About the students….

The students are delightful. They are new graduate nurses having graduated in October at a ceremony held at a large stadium here in Rania. Their names are Sima, Didar, and Sarhang – two young women and a young man. The women are beautiful, and smart. Sarhang is a handsome and engaging young man.It can be difficult to find jobs here in Rania as nurses so they all work at pharmacies, a common occupation for nursing graduates.  They are joined by Bewar who is an amazing staff member at the University of Raparin. Bewar is beautiful, fluent in English, and a tireless advocate for anyone who has a need. Bewar has helped me through many things these past few months as I learn to navigate life in Rania and in Kurdistan.

About the process….

There are only 21 countries where Iraqis can travel without visas, among them Malaysia, Ecuador, and Haiti. All other countries require visas. Although Kurdistan is an autonomous region in Iraq, they are considered as from Iraq on the world stage and by other governments. All laws and policies that apply to Iraqis apply to Kurds. If you have ever had to apply for a visa, you know that even in seemingly easy situations, it is not easy. You need pictures, you need to fill out the application with exact information, you need to have documents and letters and reasons for why you need the visa, and you need buckets full of patience. Kurds need even more patience.

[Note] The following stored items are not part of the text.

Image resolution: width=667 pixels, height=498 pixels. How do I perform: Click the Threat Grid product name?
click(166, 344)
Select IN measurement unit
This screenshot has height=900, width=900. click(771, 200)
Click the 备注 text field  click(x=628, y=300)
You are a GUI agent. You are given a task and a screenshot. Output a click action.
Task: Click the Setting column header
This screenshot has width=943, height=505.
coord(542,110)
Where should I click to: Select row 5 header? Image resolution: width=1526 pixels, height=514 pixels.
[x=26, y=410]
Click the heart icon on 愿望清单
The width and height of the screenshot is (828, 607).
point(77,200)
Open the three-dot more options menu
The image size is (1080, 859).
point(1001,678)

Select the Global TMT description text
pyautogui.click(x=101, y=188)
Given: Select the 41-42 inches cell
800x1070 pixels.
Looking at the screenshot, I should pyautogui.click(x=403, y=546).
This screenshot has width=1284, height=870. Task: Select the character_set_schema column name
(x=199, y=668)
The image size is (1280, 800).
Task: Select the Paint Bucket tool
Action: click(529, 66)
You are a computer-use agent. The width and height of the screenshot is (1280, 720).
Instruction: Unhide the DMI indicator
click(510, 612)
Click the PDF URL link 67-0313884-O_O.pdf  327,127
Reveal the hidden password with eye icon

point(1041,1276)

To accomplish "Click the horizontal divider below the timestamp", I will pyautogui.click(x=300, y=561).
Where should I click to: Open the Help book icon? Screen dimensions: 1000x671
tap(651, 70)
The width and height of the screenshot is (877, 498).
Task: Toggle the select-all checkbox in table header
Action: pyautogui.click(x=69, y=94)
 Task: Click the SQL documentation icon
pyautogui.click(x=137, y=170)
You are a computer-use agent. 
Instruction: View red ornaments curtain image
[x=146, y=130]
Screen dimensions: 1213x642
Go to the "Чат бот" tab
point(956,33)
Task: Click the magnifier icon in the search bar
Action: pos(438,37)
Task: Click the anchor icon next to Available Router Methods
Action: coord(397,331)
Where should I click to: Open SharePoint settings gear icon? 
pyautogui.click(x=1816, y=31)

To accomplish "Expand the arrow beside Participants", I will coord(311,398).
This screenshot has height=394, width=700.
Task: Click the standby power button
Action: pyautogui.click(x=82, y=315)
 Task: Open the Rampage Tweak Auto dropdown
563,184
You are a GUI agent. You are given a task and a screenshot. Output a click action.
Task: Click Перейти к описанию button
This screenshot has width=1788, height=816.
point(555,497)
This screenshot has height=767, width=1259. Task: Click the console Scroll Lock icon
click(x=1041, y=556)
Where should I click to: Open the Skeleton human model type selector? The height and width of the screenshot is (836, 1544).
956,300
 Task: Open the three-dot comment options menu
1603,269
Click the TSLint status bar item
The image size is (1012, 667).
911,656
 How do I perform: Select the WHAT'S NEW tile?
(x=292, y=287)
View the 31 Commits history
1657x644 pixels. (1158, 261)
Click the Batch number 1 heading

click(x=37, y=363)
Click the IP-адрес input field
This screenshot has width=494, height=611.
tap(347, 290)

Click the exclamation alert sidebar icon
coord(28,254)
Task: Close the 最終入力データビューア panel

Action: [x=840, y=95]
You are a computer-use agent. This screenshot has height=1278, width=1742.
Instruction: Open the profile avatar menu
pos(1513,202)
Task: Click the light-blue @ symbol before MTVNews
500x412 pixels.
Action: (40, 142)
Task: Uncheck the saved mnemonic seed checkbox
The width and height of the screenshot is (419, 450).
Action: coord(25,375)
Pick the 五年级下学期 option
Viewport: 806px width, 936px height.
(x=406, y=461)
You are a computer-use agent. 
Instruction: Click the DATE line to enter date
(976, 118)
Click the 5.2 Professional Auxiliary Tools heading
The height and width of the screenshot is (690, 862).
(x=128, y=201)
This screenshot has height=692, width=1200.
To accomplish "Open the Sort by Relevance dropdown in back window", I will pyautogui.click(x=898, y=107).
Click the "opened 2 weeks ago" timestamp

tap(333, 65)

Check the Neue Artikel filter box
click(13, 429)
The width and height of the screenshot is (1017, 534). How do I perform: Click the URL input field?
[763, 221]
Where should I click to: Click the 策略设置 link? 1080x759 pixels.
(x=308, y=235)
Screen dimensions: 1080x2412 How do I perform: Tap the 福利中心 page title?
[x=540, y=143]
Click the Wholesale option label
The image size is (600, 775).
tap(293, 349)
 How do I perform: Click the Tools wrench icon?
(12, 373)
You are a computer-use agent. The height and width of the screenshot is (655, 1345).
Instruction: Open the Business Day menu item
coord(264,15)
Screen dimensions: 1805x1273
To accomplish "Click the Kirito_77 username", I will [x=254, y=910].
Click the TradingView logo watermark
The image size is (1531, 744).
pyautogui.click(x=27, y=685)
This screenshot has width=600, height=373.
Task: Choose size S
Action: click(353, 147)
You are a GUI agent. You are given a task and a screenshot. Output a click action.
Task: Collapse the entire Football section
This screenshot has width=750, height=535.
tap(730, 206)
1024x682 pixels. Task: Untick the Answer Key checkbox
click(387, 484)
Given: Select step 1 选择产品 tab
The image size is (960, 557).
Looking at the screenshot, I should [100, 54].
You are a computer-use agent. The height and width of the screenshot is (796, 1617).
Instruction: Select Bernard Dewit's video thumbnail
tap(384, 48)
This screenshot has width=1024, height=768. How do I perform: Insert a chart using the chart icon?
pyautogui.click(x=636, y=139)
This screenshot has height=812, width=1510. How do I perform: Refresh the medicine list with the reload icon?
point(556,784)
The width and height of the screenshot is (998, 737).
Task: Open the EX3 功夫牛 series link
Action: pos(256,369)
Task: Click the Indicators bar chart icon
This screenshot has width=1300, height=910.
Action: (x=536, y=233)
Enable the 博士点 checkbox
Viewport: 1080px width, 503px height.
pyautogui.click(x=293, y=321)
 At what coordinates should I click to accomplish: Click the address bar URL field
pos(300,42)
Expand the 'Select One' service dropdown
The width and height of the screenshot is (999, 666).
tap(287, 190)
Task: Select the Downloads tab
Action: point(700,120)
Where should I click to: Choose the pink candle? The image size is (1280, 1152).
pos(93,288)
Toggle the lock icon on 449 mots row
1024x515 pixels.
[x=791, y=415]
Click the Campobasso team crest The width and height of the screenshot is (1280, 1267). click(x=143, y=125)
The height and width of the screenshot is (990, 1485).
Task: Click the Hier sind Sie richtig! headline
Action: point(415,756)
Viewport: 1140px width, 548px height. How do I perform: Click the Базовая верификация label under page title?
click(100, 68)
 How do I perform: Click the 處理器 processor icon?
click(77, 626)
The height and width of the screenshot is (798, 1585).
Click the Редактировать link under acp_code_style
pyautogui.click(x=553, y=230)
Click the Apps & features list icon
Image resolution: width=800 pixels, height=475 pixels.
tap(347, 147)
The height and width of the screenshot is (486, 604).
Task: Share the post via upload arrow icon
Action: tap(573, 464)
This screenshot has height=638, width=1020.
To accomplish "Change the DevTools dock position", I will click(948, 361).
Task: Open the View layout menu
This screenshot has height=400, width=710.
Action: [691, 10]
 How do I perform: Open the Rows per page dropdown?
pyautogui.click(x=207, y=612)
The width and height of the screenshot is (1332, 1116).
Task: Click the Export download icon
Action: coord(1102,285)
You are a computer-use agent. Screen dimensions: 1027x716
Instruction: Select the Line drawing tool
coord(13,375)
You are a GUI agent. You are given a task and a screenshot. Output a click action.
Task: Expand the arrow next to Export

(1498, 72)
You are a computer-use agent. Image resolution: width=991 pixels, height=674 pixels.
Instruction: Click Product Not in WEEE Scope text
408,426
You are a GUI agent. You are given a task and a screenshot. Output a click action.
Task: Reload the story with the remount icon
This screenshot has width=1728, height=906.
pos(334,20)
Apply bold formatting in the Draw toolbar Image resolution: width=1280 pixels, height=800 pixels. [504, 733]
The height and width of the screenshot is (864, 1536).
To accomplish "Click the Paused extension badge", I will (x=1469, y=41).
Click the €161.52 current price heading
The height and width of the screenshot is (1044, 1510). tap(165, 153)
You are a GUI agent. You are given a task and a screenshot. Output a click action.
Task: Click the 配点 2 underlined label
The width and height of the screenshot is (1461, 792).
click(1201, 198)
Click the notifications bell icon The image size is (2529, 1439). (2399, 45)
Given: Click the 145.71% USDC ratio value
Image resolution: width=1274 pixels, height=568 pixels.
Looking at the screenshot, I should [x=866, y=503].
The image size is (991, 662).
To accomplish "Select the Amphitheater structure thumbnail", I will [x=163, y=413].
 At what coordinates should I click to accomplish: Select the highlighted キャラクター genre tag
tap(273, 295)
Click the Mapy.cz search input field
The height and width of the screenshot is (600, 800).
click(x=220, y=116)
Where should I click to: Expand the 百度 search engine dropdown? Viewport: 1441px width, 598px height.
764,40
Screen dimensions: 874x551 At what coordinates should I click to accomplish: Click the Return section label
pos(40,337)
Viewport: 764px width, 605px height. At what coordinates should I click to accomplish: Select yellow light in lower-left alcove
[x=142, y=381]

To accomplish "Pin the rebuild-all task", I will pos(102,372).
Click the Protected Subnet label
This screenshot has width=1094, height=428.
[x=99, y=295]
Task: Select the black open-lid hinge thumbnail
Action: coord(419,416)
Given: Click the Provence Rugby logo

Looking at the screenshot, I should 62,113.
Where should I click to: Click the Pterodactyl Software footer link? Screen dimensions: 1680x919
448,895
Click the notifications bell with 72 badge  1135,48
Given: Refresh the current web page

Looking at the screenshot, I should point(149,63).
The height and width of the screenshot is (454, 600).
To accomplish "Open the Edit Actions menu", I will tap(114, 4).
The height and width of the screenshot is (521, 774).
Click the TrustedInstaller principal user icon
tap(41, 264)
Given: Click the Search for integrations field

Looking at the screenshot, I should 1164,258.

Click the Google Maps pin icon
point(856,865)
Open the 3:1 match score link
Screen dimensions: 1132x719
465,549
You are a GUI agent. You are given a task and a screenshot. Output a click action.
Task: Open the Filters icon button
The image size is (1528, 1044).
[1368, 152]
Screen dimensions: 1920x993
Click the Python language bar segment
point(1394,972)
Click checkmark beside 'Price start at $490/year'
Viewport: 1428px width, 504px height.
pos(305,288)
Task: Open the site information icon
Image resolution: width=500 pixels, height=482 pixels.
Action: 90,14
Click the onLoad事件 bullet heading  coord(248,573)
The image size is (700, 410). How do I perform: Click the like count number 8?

South Africa and disappointments…

The first disappointment was South Africa. By the time the students had the required university and family permissions, they could not get the visa. The conference came and went, even though the paper and presentation had been accepted and the registration fees paid. I met with all of them and with Bewar. Could we submit the abstract somewhere else? Was there another conference that they could go to? We worked together and developed an abstract that we submitted to a nursing conference in Lisbon, Portugal. At the same time, we began the process of getting visas for the students to travel to Portugal. It was a long, tedious process. Finally all the documents were in order and they traveled to Erbil. Because Portugal does not have a consulate in Kurdistan, the Dubai Consulate in Erbil handles all the requests for Kurdistan and the applications are sent to the Portuguese Embassy in the United Arab Emirates.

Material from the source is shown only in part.